Task to carry out
Each entry below should be retyped exactly, with nothing omitted.

Saved entries
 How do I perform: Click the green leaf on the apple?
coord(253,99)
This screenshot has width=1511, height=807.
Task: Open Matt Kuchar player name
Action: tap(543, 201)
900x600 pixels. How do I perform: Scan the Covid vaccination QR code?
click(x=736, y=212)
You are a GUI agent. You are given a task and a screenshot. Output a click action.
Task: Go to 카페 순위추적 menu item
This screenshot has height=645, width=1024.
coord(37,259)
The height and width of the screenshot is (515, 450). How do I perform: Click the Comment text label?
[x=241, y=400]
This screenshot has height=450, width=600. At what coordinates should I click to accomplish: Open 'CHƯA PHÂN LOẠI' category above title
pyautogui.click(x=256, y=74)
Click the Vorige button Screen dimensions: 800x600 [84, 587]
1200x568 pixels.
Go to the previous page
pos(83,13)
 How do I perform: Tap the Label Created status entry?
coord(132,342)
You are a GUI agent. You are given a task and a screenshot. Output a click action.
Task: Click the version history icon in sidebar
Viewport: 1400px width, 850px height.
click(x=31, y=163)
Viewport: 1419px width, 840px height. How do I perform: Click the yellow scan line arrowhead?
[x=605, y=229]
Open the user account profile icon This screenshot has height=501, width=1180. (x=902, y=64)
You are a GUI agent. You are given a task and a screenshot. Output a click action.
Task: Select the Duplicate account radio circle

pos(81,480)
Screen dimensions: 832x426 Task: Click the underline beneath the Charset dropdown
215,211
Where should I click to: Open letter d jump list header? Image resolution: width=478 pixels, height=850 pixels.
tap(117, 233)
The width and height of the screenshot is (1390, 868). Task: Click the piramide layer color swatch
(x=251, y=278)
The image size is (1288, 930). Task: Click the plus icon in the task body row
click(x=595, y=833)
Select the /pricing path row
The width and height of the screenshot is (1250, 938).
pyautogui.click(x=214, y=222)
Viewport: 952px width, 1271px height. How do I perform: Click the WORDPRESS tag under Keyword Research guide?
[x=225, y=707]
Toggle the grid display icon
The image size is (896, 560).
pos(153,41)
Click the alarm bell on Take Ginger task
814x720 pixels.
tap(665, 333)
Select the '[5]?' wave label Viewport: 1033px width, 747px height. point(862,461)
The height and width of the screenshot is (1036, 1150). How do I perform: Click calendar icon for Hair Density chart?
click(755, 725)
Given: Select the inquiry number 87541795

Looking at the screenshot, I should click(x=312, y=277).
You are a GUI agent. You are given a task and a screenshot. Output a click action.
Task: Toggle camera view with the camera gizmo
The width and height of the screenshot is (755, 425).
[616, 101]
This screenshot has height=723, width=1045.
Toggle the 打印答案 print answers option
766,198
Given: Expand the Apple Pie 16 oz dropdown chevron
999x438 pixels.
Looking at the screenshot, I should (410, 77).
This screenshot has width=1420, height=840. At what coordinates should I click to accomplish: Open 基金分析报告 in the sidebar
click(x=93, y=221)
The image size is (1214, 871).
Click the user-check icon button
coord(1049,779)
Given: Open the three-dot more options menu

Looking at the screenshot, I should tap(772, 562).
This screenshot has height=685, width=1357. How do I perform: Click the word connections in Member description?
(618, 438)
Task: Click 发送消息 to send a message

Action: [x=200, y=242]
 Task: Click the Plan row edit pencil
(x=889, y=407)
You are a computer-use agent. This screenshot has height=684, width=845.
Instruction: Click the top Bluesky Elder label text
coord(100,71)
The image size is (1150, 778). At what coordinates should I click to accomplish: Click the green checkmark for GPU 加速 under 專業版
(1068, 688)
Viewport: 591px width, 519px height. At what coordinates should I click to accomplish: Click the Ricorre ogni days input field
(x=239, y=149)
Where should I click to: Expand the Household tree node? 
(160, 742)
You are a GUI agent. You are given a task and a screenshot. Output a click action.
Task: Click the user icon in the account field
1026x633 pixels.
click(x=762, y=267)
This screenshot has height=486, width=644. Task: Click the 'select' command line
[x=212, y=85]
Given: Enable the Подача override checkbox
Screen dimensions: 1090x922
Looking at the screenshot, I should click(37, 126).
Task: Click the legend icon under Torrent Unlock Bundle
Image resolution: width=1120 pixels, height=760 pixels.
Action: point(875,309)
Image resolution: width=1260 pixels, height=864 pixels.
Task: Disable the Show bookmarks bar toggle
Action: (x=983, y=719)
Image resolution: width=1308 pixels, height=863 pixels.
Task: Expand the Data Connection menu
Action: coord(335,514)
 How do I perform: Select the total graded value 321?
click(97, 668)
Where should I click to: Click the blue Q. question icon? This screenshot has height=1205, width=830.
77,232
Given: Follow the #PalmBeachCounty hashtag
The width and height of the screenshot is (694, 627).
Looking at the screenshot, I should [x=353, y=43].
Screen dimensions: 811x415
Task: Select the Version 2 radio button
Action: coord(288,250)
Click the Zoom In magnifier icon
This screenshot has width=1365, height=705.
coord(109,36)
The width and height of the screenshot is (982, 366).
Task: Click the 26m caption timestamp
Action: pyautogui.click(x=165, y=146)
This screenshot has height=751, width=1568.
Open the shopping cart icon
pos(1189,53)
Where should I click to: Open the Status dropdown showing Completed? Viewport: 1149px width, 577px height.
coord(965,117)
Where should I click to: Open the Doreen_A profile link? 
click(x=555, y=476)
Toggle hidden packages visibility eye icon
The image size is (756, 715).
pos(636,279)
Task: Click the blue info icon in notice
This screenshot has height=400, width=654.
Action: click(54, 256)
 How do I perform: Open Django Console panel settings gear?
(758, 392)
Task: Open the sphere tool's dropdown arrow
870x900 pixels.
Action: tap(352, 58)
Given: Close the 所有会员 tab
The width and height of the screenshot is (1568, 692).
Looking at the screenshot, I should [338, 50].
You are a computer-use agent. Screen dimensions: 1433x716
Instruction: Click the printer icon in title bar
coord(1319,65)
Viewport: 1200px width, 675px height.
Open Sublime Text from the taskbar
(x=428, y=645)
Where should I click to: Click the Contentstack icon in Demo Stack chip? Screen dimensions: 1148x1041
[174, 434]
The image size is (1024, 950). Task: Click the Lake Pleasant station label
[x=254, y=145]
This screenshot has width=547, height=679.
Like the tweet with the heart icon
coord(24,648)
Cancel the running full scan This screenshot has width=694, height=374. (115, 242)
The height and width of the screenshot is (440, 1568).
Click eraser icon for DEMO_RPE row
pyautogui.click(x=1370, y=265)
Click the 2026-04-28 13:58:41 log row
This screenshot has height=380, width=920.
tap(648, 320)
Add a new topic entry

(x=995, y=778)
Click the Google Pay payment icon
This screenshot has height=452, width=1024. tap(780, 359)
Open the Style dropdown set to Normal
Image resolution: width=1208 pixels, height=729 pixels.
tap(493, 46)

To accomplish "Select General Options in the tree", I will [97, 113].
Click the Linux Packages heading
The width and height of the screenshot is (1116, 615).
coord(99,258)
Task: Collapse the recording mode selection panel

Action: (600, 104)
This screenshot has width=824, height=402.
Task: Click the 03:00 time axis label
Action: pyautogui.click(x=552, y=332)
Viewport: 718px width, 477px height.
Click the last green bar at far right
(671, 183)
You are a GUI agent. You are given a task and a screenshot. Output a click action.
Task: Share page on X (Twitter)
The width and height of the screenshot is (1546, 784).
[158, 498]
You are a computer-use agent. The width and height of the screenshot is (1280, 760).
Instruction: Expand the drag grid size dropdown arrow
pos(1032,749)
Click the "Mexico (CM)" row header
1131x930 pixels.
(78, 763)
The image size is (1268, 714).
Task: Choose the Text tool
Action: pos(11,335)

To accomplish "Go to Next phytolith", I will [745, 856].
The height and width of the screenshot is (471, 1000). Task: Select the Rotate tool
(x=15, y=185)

Answer section
 How do I perform: Click the green leaf on the apple?
coord(253,99)
This screenshot has width=1511, height=807.
Task: Open Matt Kuchar player name
Action: tap(543, 201)
900x600 pixels. How do I perform: Scan the Covid vaccination QR code?
click(x=736, y=212)
You are a GUI agent. You are given a task and a screenshot. Output a click action.
Task: Go to 카페 순위추적 menu item
This screenshot has height=645, width=1024.
coord(37,259)
The height and width of the screenshot is (515, 450). How do I perform: Click the Comment text label?
[x=241, y=400]
This screenshot has height=450, width=600. At what coordinates should I click to accomplish: Open 'CHƯA PHÂN LOẠI' category above title
pyautogui.click(x=256, y=74)
Click the Vorige button Screen dimensions: 800x600 [84, 587]
1200x568 pixels.
Go to the previous page
pos(83,13)
 How do I perform: Tap the Label Created status entry?
coord(132,342)
You are a GUI agent. You are given a task and a screenshot. Output a click action.
Task: Click the version history icon in sidebar
Viewport: 1400px width, 850px height.
click(x=31, y=163)
Viewport: 1419px width, 840px height. How do I perform: Click the yellow scan line arrowhead?
[x=605, y=229]
Open the user account profile icon This screenshot has height=501, width=1180. (x=902, y=64)
You are a GUI agent. You are given a task and a screenshot. Output a click action.
Task: Select the Duplicate account radio circle

pos(81,480)
Screen dimensions: 832x426 Task: Click the underline beneath the Charset dropdown
215,211
Where should I click to: Open letter d jump list header? Image resolution: width=478 pixels, height=850 pixels.
tap(117, 233)
The width and height of the screenshot is (1390, 868). Task: Click the piramide layer color swatch
(x=251, y=278)
The image size is (1288, 930). Task: Click the plus icon in the task body row
click(x=595, y=833)
Select the /pricing path row
The width and height of the screenshot is (1250, 938).
pyautogui.click(x=214, y=222)
Viewport: 952px width, 1271px height. How do I perform: Click the WORDPRESS tag under Keyword Research guide?
[x=225, y=707]
Toggle the grid display icon
The image size is (896, 560).
pos(153,41)
Click the alarm bell on Take Ginger task
814x720 pixels.
tap(665, 333)
Select the '[5]?' wave label Viewport: 1033px width, 747px height. point(862,461)
The height and width of the screenshot is (1036, 1150). How do I perform: Click calendar icon for Hair Density chart?
click(755, 725)
Given: Select the inquiry number 87541795

Looking at the screenshot, I should click(x=312, y=277).
You are a GUI agent. You are given a task and a screenshot. Output a click action.
Task: Toggle camera view with the camera gizmo
The width and height of the screenshot is (755, 425).
[616, 101]
This screenshot has height=723, width=1045.
Toggle the 打印答案 print answers option
766,198
Given: Expand the Apple Pie 16 oz dropdown chevron
999x438 pixels.
Looking at the screenshot, I should (410, 77).
This screenshot has width=1420, height=840. At what coordinates should I click to accomplish: Open 基金分析报告 in the sidebar
click(x=93, y=221)
The image size is (1214, 871).
Click the user-check icon button
coord(1049,779)
Given: Open the three-dot more options menu

Looking at the screenshot, I should tap(772, 562).
This screenshot has height=685, width=1357. How do I perform: Click the word connections in Member description?
(618, 438)
Task: Click 发送消息 to send a message

Action: [x=200, y=242]
 Task: Click the Plan row edit pencil
(x=889, y=407)
You are a computer-use agent. This screenshot has height=684, width=845.
Instruction: Click the top Bluesky Elder label text
coord(100,71)
The image size is (1150, 778). At what coordinates should I click to accomplish: Click the green checkmark for GPU 加速 under 專業版
(1068, 688)
Viewport: 591px width, 519px height. At what coordinates should I click to accomplish: Click the Ricorre ogni days input field
(x=239, y=149)
Where should I click to: Expand the Household tree node? 
(160, 742)
You are a GUI agent. You are given a task and a screenshot. Output a click action.
Task: Click the user icon in the account field
1026x633 pixels.
click(x=762, y=267)
This screenshot has height=486, width=644. Task: Click the 'select' command line
[x=212, y=85]
Given: Enable the Подача override checkbox
Screen dimensions: 1090x922
Looking at the screenshot, I should click(37, 126).
Task: Click the legend icon under Torrent Unlock Bundle
Image resolution: width=1120 pixels, height=760 pixels.
Action: point(875,309)
Image resolution: width=1260 pixels, height=864 pixels.
Task: Disable the Show bookmarks bar toggle
Action: (x=983, y=719)
Image resolution: width=1308 pixels, height=863 pixels.
Task: Expand the Data Connection menu
Action: coord(335,514)
 How do I perform: Select the total graded value 321?
click(97, 668)
Where should I click to: Click the blue Q. question icon? This screenshot has height=1205, width=830.
77,232
Given: Follow the #PalmBeachCounty hashtag
The width and height of the screenshot is (694, 627).
Looking at the screenshot, I should [x=353, y=43].
Screen dimensions: 811x415
Task: Select the Version 2 radio button
Action: coord(288,250)
Click the Zoom In magnifier icon
This screenshot has width=1365, height=705.
coord(109,36)
The width and height of the screenshot is (982, 366).
Task: Click the 26m caption timestamp
Action: pyautogui.click(x=165, y=146)
This screenshot has height=751, width=1568.
Open the shopping cart icon
pos(1189,53)
Where should I click to: Open the Status dropdown showing Completed? Viewport: 1149px width, 577px height.
coord(965,117)
Where should I click to: Open the Doreen_A profile link? 
click(x=555, y=476)
Toggle hidden packages visibility eye icon
The image size is (756, 715).
pos(636,279)
Task: Click the blue info icon in notice
This screenshot has height=400, width=654.
Action: click(54, 256)
 How do I perform: Open Django Console panel settings gear?
(758, 392)
Task: Open the sphere tool's dropdown arrow
870x900 pixels.
Action: tap(352, 58)
Given: Close the 所有会员 tab
The width and height of the screenshot is (1568, 692).
Looking at the screenshot, I should [338, 50].
You are a computer-use agent. Screen dimensions: 1433x716
Instruction: Click the printer icon in title bar
coord(1319,65)
Viewport: 1200px width, 675px height.
Open Sublime Text from the taskbar
(x=428, y=645)
Where should I click to: Click the Contentstack icon in Demo Stack chip? Screen dimensions: 1148x1041
[174, 434]
The image size is (1024, 950). Task: Click the Lake Pleasant station label
[x=254, y=145]
This screenshot has width=547, height=679.
Like the tweet with the heart icon
coord(24,648)
Cancel the running full scan This screenshot has width=694, height=374. (115, 242)
The height and width of the screenshot is (440, 1568).
Click eraser icon for DEMO_RPE row
pyautogui.click(x=1370, y=265)
Click the 2026-04-28 13:58:41 log row
This screenshot has height=380, width=920.
tap(648, 320)
Add a new topic entry

(x=995, y=778)
Click the Google Pay payment icon
This screenshot has height=452, width=1024. tap(780, 359)
Open the Style dropdown set to Normal
Image resolution: width=1208 pixels, height=729 pixels.
tap(493, 46)

To accomplish "Select General Options in the tree", I will [97, 113].
Click the Linux Packages heading
The width and height of the screenshot is (1116, 615).
coord(99,258)
Task: Collapse the recording mode selection panel

Action: (600, 104)
This screenshot has width=824, height=402.
Task: Click the 03:00 time axis label
Action: pyautogui.click(x=552, y=332)
Viewport: 718px width, 477px height.
Click the last green bar at far right
(671, 183)
You are a GUI agent. You are given a task and a screenshot. Output a click action.
Task: Share page on X (Twitter)
The width and height of the screenshot is (1546, 784).
[158, 498]
You are a computer-use agent. The width and height of the screenshot is (1280, 760).
Instruction: Expand the drag grid size dropdown arrow
pos(1032,749)
Click the "Mexico (CM)" row header
1131x930 pixels.
(78, 763)
The image size is (1268, 714).
Task: Choose the Text tool
Action: pos(11,335)

To accomplish "Go to Next phytolith", I will [745, 856].
The height and width of the screenshot is (471, 1000). Task: Select the Rotate tool
(x=15, y=185)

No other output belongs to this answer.